Meteen na het uitbreken van de vijandelijkheden in Bosnië-Herzegovina in 1992 tot aan 1996 gaf Nederland omvangrijke nood- en wederopbouwhulp aan het voormalige Joegoslavië (ruim 200 miljoen euro), waarvan het leeuwendeel in Bosnië-Herzegovina terecht kwam. Tussen 1997 - het jaar waarin de hulp aan Bosnië-Herzegovina apart wordt geregistreerd - en 2001 werd ruim 385 miljoen euro geïnvesteerd in reconstructie, bevordering van terugkeer van vluchtelingen en ontheemden, samenwerking via de Wereldbank en met de Verenigde Naties en in toenemende mate op goed bestuur, mensenrechten en vredesopbouw.

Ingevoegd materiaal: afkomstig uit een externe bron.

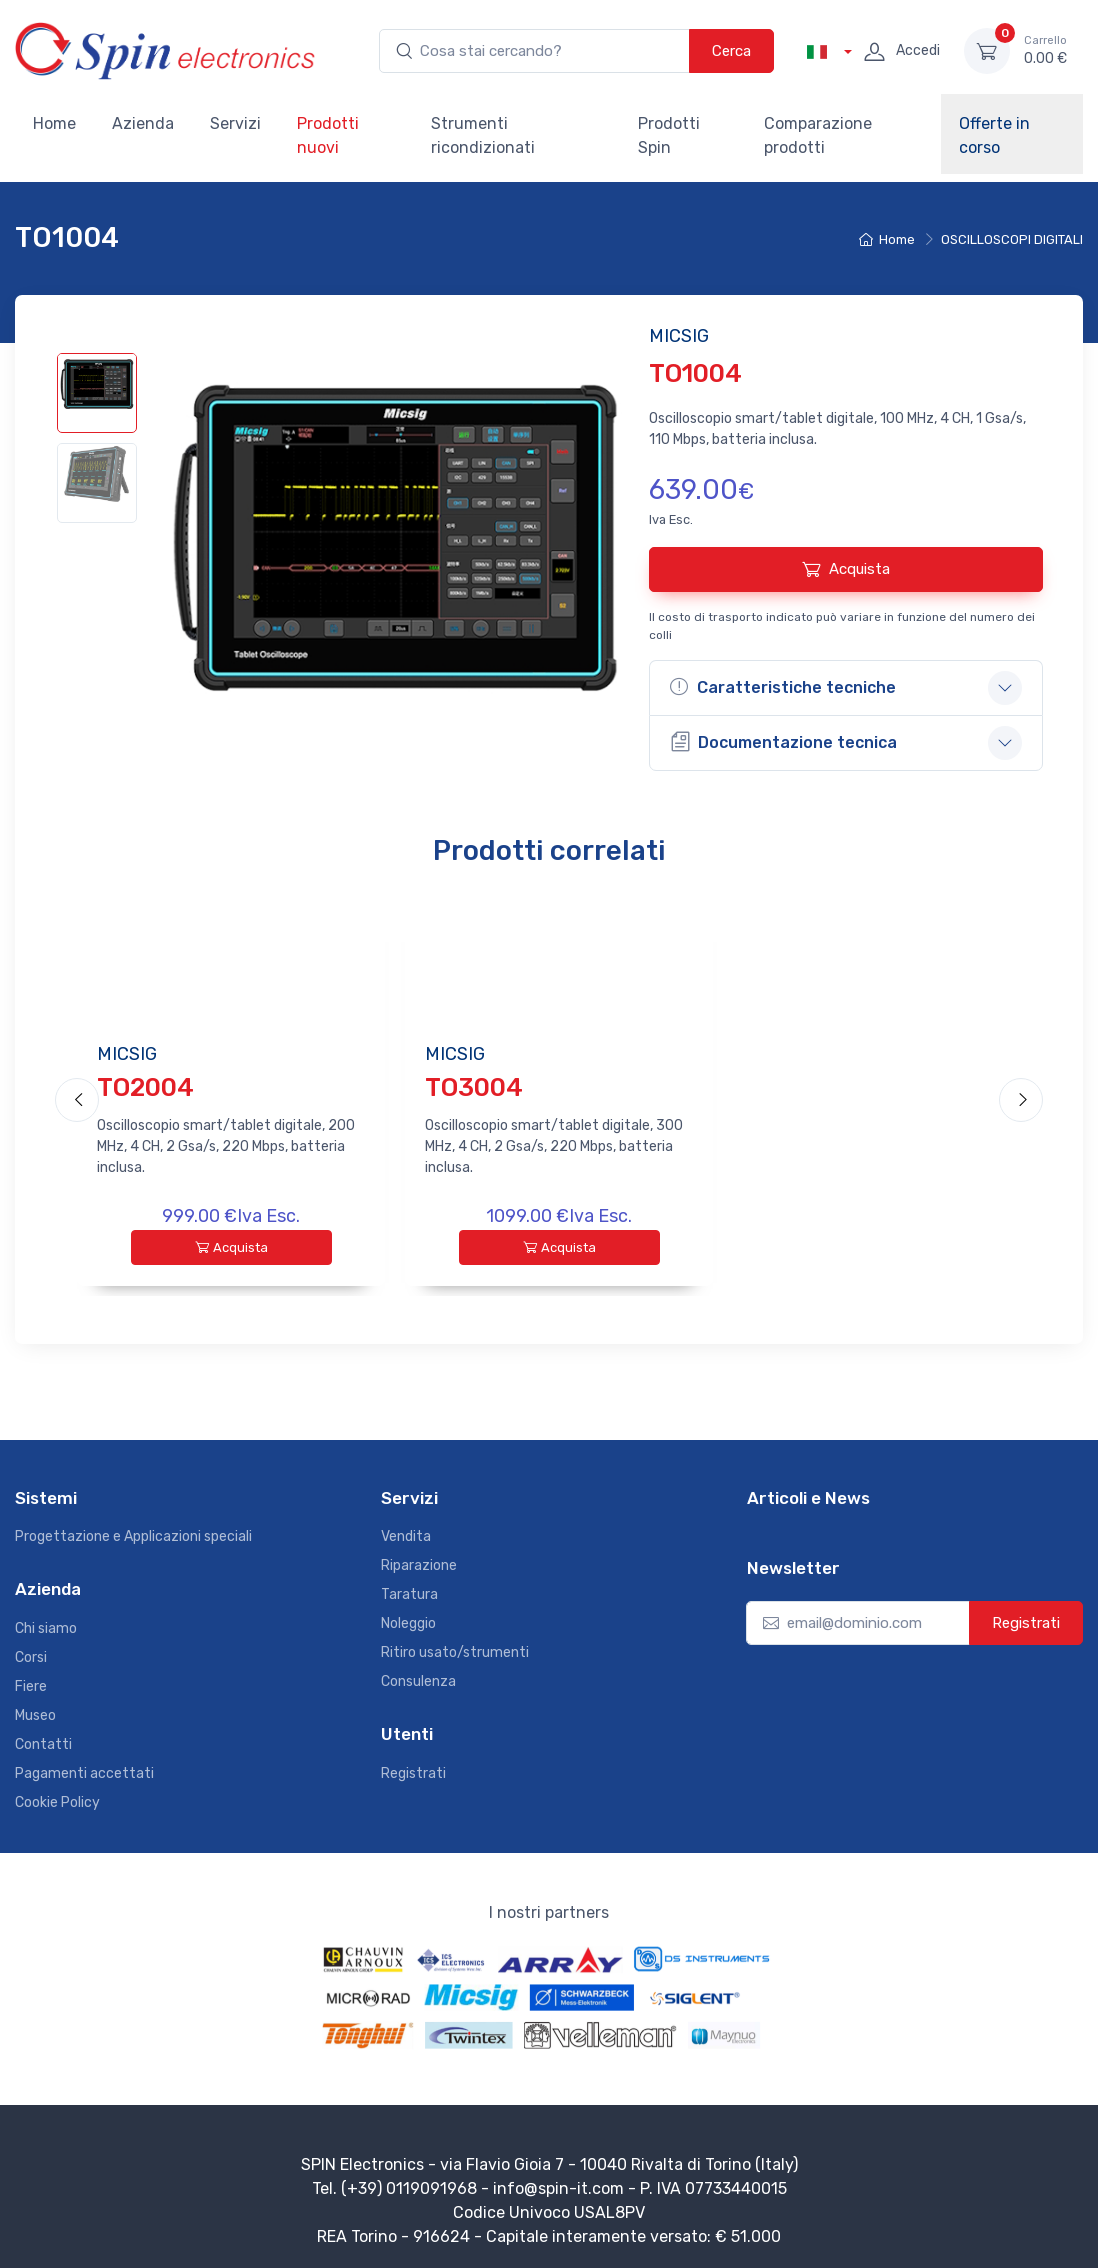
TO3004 (474, 1087)
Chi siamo (46, 1623)
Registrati (413, 1768)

De hulp aan Srebrenica en nabestaanden maakt deel uit van bovengenoemd ontwikkelingsprogramma voor Bosnië-Herzegovina. Tussen 1995-2001 bedroeg de Srebrenica gerelateerde hulp ruim 26 miljoen euro. De hulp was vanaf 1995 gericht op de opvang van ontheemden uit Srebrenica in centra in andere delen van Bosnië, het leveren van psychosociale hulp voor slachtoffers en ontheemden, het bijdragen aan de identificatie van slachtoffers, het ondersteunen van lokale initiatieven (zoals het ondersteunen van verschillende activiteiten van de Vrouwen van Srebrenica), het ondersteunen van non-gouvernementele organisaties (zoals de werkgroep Nederland-Srebrenica) die werken met nabestaanden, het ondersteunen van inkomensgenererende activiteiten voor ontheemden uit Srebrenica en in beperkte mate de constructie van woningen voor ontheemden uit de stad Srebrenica en de omliggende dorpen. Voor 2002 bedraagt de specifiek aan Srebrenica gerelateerde hulp naar verwachting bijna 10 miljoen euro.